Well, I visited those links and they don't provide any more information than you already stated other than being brought here by the Spanish and have Merino ancestry.  I had hundreds of Merinos ( Ramboulatt, Corriedale, and Purebred Suffolks too)  and they had fine wool, but they are very skittish and their lamb's rate of gain and meat quality was mediocre.  Much improved with the use of Suffolk rams. In this economy the price of wool is so low and sheering costs so high that it isn't worth it to raise them. I culled them all.    I do not and  have not  owned ( one of my neighbors does and I am very impressed with them as well as their crossbred lambs) a Dorper sheep, a new breed to the U.S.  developed in S. Africa crossing the Dorset ram with a Persian Fat Rumped ewe -- developed for survival and meat production in extreme conditions.   Just google "Dorper" and see what is useful information that a serious  sheep owner can actually sink their teeth into.  ( I was a sheep owner with a profit motive, not a part time  backyard rare/ endangered  of extinction breed preservation operation)


----------



## Childwanderer (Jun 6, 2019)

*"Parasite Resistance*
Studies at the University of Florida and Louisiana State University found the presence of factors in Gulf Coast sheep that prevent infestation of some gut parasites, in particular Haemonchus contortus. Trials conducted at Alabama A&M University in 1997 came to similar conclusions. In this study Gulf Coast Sheep had one eighth of the fecal parasite egg count (Haemonchus contortus, Ostertagia circumcincta and Trichostrongylus spp.) than Suffolk sheep under similar conditions. Some flocks have been maintained for many years without the use of dewormers. The University of Florida flock was maintained this way for more than thirty years.

*Footrot Resistance*
Gulf Coast Sheep have a well-documented resistance to footrot, based on the experiences of many breeders including those at research universities.

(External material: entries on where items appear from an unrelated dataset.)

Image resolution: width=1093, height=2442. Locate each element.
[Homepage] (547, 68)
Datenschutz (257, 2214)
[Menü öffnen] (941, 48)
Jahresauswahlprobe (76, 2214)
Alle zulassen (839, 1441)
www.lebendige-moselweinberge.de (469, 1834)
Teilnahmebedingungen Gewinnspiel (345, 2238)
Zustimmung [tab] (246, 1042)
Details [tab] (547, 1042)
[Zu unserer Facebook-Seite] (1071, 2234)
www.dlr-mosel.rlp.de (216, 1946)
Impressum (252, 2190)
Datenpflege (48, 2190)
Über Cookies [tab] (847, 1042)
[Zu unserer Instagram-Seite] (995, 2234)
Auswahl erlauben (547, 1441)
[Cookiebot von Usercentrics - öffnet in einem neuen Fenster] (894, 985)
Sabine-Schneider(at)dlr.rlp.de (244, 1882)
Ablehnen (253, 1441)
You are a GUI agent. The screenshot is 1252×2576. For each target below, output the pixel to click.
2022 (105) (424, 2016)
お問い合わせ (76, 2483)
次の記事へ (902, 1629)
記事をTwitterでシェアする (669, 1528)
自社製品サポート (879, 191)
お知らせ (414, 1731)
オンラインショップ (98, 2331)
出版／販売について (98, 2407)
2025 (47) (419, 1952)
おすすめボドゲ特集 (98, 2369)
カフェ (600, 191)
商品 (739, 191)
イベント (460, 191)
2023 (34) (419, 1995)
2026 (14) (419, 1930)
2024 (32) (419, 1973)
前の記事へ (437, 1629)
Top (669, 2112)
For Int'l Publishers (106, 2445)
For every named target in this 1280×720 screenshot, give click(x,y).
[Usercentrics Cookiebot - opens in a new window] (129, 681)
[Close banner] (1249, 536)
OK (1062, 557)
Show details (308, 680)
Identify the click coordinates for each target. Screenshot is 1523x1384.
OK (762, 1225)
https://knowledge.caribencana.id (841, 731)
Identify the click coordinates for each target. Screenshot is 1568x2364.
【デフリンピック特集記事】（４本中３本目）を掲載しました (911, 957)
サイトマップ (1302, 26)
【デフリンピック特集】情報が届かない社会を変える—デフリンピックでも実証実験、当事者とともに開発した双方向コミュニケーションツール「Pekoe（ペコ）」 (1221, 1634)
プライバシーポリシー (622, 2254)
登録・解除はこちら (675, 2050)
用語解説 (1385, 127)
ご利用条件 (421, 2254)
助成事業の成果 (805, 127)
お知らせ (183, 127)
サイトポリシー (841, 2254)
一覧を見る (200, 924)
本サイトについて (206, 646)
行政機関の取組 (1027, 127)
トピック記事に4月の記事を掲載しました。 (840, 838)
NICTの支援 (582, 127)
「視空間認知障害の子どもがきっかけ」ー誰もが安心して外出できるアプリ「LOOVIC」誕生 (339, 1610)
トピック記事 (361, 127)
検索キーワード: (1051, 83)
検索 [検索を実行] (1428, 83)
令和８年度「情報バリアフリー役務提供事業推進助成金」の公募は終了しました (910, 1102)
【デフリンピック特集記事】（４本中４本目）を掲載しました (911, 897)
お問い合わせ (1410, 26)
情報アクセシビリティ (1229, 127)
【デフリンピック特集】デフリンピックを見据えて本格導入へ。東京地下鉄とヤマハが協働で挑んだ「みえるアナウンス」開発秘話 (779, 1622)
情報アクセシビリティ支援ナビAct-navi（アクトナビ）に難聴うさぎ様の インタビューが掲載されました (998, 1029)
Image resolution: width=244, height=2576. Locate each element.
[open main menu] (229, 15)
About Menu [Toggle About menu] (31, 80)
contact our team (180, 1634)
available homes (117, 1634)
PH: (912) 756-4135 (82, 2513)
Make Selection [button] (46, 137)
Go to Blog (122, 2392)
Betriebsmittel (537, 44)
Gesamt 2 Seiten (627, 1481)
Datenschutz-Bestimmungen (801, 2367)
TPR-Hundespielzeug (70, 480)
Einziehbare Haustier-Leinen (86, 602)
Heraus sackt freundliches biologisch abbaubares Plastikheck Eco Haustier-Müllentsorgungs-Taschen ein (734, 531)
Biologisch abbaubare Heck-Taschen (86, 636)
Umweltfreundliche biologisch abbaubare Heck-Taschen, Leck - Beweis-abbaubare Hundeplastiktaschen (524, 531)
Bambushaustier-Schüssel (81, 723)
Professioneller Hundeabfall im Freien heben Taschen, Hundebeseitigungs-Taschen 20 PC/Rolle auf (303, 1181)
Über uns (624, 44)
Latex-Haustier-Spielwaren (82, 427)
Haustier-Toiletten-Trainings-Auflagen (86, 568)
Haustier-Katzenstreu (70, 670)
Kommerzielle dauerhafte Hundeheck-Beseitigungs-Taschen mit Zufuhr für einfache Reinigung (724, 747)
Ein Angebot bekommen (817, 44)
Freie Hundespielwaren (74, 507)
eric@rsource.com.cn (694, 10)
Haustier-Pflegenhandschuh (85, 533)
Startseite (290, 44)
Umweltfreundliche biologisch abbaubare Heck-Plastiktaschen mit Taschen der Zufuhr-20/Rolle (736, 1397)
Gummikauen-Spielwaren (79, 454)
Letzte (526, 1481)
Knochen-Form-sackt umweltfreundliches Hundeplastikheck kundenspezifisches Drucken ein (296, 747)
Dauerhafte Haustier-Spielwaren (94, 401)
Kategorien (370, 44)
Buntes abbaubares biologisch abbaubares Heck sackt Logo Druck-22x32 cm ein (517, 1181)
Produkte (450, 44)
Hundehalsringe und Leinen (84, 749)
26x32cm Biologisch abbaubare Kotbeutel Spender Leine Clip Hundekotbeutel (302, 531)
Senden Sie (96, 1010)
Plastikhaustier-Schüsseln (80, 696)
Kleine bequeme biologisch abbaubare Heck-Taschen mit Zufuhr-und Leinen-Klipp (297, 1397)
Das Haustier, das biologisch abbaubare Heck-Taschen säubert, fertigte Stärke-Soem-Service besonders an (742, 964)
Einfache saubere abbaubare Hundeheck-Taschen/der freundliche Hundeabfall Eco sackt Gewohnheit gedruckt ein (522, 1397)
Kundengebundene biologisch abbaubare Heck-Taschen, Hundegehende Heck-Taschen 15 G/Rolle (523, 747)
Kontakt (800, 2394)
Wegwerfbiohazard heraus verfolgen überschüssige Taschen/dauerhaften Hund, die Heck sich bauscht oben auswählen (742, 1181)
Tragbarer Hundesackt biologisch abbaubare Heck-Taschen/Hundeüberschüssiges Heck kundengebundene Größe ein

*Heat and Humidity Tolerance*
Gulf Coast Sheep have become so adapted to the high heat and humidity that temperatures of more than 100 degrees will not interfere with breeding. Some of these sheep have also become acclimatized to temperatures as low as 60 degrees below zero.
...
*Prolificacy*
Gulf Coast ewes are able to produce three lamb crops in two years and will average 150% lamb crop per year. Lambing rates are similar to that of other breeds (70% single, 30% twins and occasionally triplets). They produce a high percentage of live lambs and a high ratio of finished lambs per ewe mated."

(http://www.gulfcoastsheep.info/characteristics/)
The main interest in GCNs is in their rarity/heritage breed status, but they do have practical advantages as shown above in being low maintenance and good birthers. If you are not interested in heritage breeds as such and are not a small homesteader, however, you probably aren't the target market.


----------